Uma das áreas mais comum de atuação para o profissional formado, o estagiário ou o calouro de Educação Física é a academia e as variadas modalidades referentes a este ambiente de trabalho. Uma grande parcela dos profissionais de Educação Física vislumbra essa área como sua nova forma de atuação e aplicação do conhecimento adquirido durante a Graduação e ocupam as inúmeras vagas no mercado de trabalho destinado a esses profissionais.

Neste ambiente de trabalho o profissional enfrenta diversas situações em que sua ética e sua moral estão em jogo e de quebra o futuro e a imagem da profissão como um todo.

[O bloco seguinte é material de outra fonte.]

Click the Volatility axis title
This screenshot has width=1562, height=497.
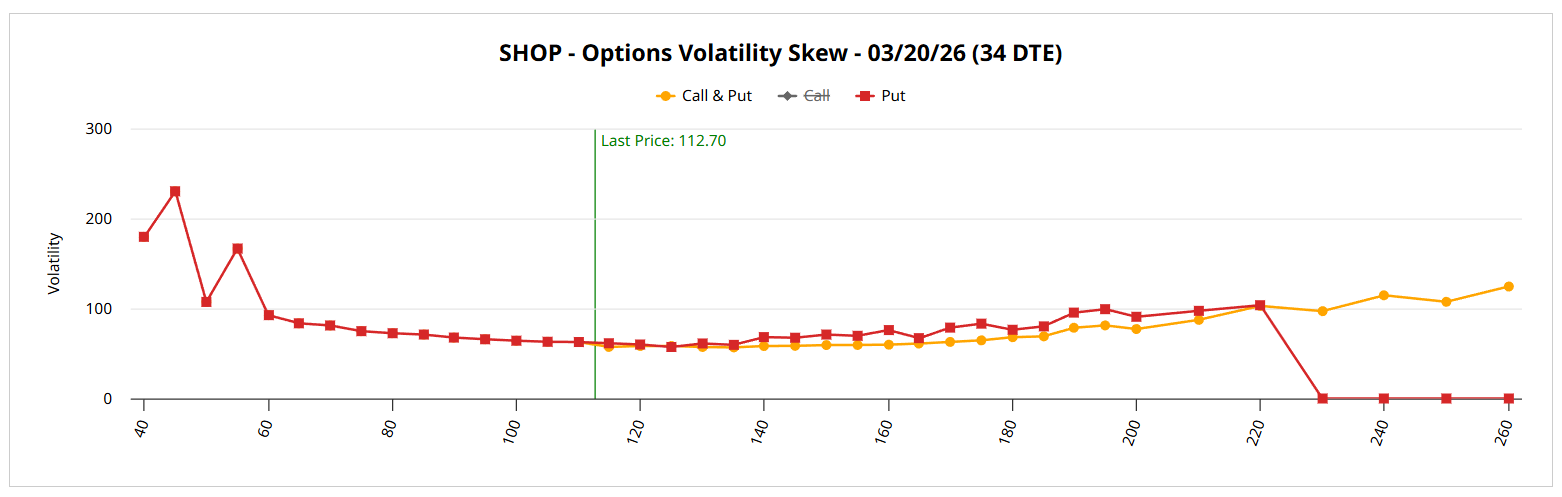coord(55,263)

Talvez por um tipo de fetiche ou pela imagem que o professor constrói de si mesmo o professor em uma academia é constantemente assediado por alunos (as) e cabe a ele fazer julgamento sobre o que está em jogo e o que ele realmente valoriza.

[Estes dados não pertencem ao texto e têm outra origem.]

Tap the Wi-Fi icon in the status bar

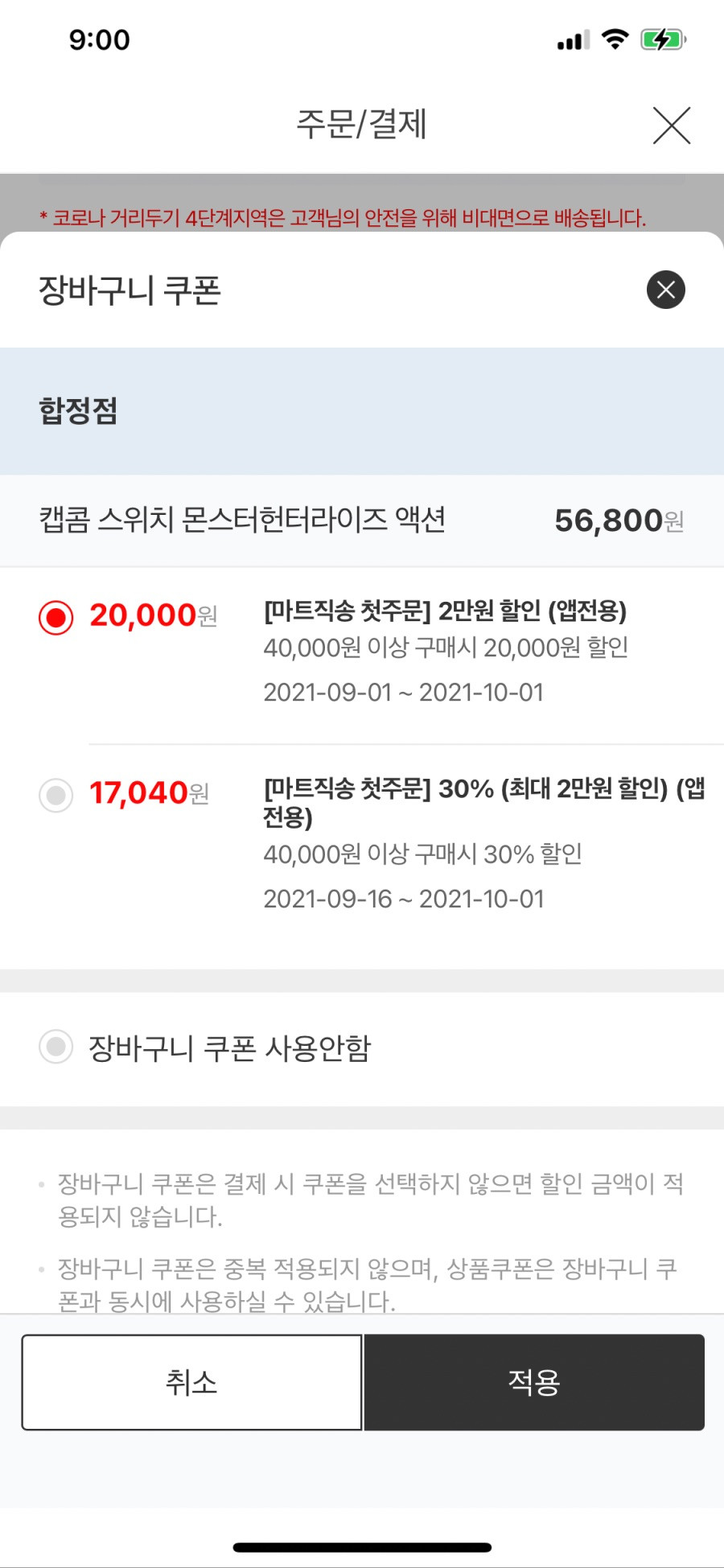(615, 39)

É meu caros… os urubus também sobrevoam propriedades particulares!

Com a minha experiência em academias conheci o lado obscuro desta situação: Quando o professor de Educação Física assedia as alunas. O profissional aprende a valorizar a beleza estética do corpo, em geral os professores buscam ter um corpo adequado aos padrões estéticos da sociedade e isso ocorre principalmente em academias, onde o professor deve ser um exemplo a ser copiado pelos alunos, isso facilita o contato com os alunos e também o assédio.

É comum em uma academia a aluna se aproximar e assediar o professor, talvez por um fetiche, talvez por ele ter um porte físico melhor que o seu parceiro, ser mais comunicativo ou por estar sempre em contato com ele e pela atenção que ele dispensa aos alunos. Nesse ponto o profissional tem que saber separar o trabalho do prazer e saber que isso prejudica a imagem da profissão, já que muitos maridos, namorados ou pais terem uma imagem errônea do professor de Educação Física e isso traz à profissão uma imagem de promiscuidade e falta de ética ou normas de conduta.

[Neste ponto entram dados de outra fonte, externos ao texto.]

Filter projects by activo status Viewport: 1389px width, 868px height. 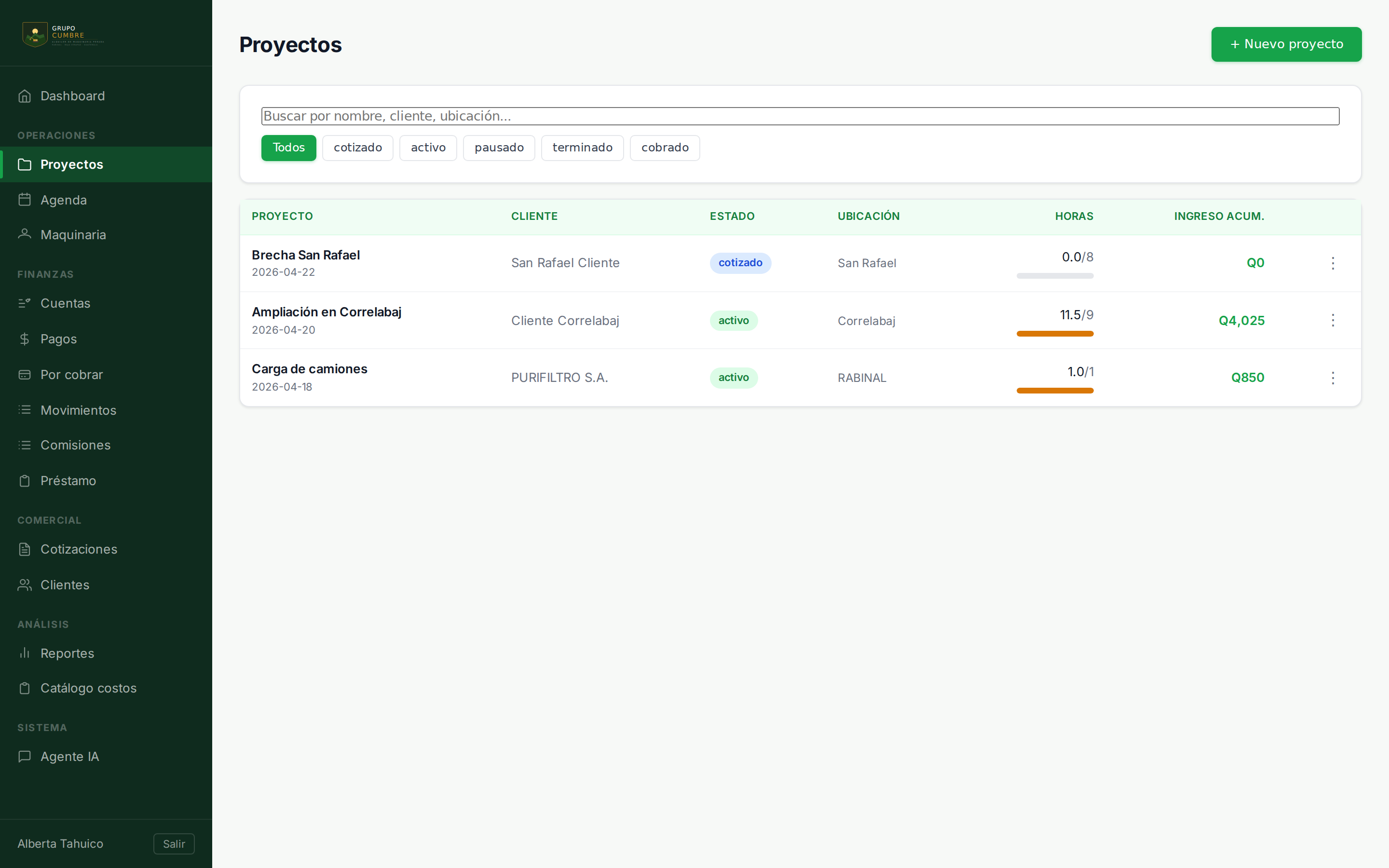tap(428, 148)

Muitos professores se aproveitam do fato de estar sempre em contato com novas mulheres e estão sempre abertos a relações extra-profissionais que começam no ambiente de trabalho; uma das primeiras recomendações que ouvi ao começar a trabalhar em uma academia foi: seja profissional! Dispense as alunas! Conheço diversos professores que não tem pudores e deixam alunos esperando durante um treino, sejam homens ou idosos, e despende uma atenção especial à aluna ‘mais gostosa e linda’ presente na sala de musculação e de tanto insistir acaba tendo um caso com ela.

O que acontece depois é; a aluna sai da academia, já que ao final de mais uma relação temporária ela fica envergonhada de estar no ambiente com o mesmo cara, que agora está dando a mesma “atenção” para outra garota. O pai e os amigos passam a ver com maus olhos qualquer profissional, por achar que é um tarado; e por fim essa é a imagem que acaba sendo repassada ao profissional de Educação Física: o modelo, bombado que pega todas as mulheres da academia.

Cabe ao profissional refletir, ‘pego’ a aluna que está me dando mole, solto meu charme e minhas melhores cantadas, ou mantenho uma postura ética e uma conduta ilibada no meu trabalho para não desvalorizar minha profissão e meus colegas que repudiam qualquer ação que vá denegrir a imagem do educador físico?